* Start *

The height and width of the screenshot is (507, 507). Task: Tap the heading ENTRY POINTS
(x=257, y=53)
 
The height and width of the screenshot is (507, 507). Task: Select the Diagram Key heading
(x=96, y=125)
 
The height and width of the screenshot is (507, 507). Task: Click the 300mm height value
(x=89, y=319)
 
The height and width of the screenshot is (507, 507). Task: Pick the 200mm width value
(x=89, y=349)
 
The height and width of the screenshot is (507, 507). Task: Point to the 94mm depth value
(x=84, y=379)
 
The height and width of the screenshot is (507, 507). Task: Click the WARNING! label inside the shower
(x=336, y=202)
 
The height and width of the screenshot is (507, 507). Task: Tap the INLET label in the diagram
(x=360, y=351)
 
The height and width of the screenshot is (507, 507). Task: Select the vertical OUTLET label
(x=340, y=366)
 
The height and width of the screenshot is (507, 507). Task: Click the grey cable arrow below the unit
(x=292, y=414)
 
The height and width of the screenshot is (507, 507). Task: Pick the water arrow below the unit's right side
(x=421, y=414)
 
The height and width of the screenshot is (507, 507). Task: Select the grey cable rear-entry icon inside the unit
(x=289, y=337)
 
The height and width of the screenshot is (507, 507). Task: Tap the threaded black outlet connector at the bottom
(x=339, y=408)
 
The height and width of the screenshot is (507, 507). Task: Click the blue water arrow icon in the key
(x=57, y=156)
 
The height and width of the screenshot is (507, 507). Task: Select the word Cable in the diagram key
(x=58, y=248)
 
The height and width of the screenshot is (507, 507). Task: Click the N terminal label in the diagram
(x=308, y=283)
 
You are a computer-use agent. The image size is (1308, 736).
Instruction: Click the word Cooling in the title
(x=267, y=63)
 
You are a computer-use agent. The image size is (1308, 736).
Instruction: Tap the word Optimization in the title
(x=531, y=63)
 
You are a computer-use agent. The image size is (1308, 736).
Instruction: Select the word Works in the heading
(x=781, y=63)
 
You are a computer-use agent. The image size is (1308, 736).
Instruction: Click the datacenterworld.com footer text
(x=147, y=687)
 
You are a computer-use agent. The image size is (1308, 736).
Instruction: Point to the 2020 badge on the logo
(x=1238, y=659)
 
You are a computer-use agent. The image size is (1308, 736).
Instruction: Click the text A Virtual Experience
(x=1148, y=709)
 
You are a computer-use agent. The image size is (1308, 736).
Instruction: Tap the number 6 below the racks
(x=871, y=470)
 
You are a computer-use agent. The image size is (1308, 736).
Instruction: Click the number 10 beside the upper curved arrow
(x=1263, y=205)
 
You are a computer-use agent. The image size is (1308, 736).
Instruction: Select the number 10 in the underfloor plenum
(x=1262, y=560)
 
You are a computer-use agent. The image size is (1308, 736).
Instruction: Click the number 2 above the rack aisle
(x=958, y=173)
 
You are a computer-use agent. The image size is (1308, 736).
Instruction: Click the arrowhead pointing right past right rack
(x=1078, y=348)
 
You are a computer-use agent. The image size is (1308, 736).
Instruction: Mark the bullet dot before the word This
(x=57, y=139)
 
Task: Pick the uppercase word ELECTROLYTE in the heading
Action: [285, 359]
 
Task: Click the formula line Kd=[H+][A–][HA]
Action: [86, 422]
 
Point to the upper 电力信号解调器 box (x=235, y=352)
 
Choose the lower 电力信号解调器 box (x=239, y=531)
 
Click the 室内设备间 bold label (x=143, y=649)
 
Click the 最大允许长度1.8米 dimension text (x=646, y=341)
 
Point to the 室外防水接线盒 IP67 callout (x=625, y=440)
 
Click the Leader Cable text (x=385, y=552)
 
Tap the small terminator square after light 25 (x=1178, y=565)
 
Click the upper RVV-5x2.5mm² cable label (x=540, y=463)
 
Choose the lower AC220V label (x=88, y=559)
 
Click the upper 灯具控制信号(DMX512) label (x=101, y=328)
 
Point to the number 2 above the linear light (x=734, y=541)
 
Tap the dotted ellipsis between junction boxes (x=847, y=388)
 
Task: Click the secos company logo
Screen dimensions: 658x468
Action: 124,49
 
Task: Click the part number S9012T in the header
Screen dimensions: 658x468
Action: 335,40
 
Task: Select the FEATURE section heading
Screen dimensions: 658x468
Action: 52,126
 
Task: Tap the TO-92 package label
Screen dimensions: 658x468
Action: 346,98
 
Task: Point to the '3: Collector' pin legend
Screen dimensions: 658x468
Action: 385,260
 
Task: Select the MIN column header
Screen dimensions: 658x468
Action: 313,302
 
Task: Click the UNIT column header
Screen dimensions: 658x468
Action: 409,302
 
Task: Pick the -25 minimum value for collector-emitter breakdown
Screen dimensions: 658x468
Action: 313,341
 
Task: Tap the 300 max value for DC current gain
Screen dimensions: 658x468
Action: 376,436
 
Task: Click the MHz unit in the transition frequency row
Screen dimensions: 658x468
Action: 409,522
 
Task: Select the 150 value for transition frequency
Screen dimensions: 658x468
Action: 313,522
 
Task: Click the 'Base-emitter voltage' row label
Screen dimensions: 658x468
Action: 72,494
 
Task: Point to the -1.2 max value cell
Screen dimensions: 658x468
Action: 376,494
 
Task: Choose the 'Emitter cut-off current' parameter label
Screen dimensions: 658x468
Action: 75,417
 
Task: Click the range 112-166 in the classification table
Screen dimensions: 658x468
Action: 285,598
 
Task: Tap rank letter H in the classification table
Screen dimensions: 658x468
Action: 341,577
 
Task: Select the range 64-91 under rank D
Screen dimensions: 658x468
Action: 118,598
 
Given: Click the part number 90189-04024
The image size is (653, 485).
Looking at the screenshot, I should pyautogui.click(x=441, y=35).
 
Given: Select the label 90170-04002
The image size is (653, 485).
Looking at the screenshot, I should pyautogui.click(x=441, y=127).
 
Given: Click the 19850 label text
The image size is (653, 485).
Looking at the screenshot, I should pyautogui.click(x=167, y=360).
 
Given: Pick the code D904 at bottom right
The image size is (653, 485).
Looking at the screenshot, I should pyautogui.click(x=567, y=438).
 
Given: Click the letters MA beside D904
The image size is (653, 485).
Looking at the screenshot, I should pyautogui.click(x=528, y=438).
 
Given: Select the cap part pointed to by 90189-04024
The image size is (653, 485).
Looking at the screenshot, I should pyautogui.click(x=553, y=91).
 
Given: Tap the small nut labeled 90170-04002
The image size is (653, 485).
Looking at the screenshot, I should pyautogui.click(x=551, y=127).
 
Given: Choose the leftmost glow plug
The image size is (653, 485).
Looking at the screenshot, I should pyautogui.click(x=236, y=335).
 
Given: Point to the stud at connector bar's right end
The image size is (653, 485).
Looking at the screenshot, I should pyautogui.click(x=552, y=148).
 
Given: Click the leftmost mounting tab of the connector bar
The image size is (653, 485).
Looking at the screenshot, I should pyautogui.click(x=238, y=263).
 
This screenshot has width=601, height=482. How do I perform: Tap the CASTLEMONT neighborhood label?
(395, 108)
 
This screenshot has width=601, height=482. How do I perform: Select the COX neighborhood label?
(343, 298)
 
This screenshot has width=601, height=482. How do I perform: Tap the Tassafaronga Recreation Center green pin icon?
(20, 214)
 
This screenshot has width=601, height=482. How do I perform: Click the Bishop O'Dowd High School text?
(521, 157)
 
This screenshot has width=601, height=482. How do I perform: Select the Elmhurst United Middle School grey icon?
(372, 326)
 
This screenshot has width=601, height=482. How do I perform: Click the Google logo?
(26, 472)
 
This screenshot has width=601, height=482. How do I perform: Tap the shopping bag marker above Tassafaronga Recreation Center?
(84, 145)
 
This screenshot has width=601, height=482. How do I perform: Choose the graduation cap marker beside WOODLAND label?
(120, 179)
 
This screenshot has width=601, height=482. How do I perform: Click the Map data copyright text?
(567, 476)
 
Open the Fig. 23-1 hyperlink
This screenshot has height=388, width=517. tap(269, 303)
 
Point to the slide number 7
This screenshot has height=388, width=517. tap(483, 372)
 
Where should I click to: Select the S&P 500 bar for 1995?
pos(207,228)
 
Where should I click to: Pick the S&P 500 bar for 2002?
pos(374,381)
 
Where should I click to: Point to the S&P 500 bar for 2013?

* End *

Rewrite every line from the start of the items through the line containing "(x=531, y=63)", keeping all the text as it is. Multiply each coordinate in the answers by 2.35 and round the result to a whole number, with halves rounded up.

## WORKED SOLUTION
The height and width of the screenshot is (507, 507). Task: Tap the heading ENTRY POINTS
(x=604, y=125)
 
The height and width of the screenshot is (507, 507). Task: Select the Diagram Key heading
(x=226, y=294)
 
The height and width of the screenshot is (507, 507). Task: Click the 300mm height value
(x=209, y=750)
 
The height and width of the screenshot is (507, 507). Task: Pick the 200mm width value
(x=209, y=820)
 
The height and width of the screenshot is (507, 507). Task: Point to the 94mm depth value
(x=197, y=891)
 
The height and width of the screenshot is (507, 507). Task: Click the WARNING! label inside the shower
(x=790, y=475)
 
The height and width of the screenshot is (507, 507). Task: Tap the INLET label in the diagram
(x=846, y=825)
 
The height and width of the screenshot is (507, 507). Task: Select the vertical OUTLET label
(x=799, y=860)
 
The height and width of the screenshot is (507, 507). Task: Click the grey cable arrow below the unit
(x=686, y=973)
 
The height and width of the screenshot is (507, 507). Task: Pick the water arrow below the unit's right side
(x=989, y=973)
 
The height and width of the screenshot is (507, 507). Task: Select the grey cable rear-entry icon inside the unit
(x=679, y=792)
 
The height and width of the screenshot is (507, 507). Task: Tap the threaded black outlet connector at the bottom
(x=797, y=959)
 
The height and width of the screenshot is (507, 507). Task: Click the blue water arrow icon in the key
(x=134, y=367)
 
The height and width of the screenshot is (507, 507). Task: Select the word Cable in the diagram key
(x=136, y=583)
 
The height and width of the screenshot is (507, 507). Task: Click the N terminal label in the diagram
(x=724, y=665)
 
You are a computer-use agent. The image size is (1308, 736).
Instruction: Click the word Cooling in the title
(x=627, y=148)
 
You are a computer-use agent. The image size is (1308, 736).
Instruction: Tap the word Optimization in the title
(x=1248, y=148)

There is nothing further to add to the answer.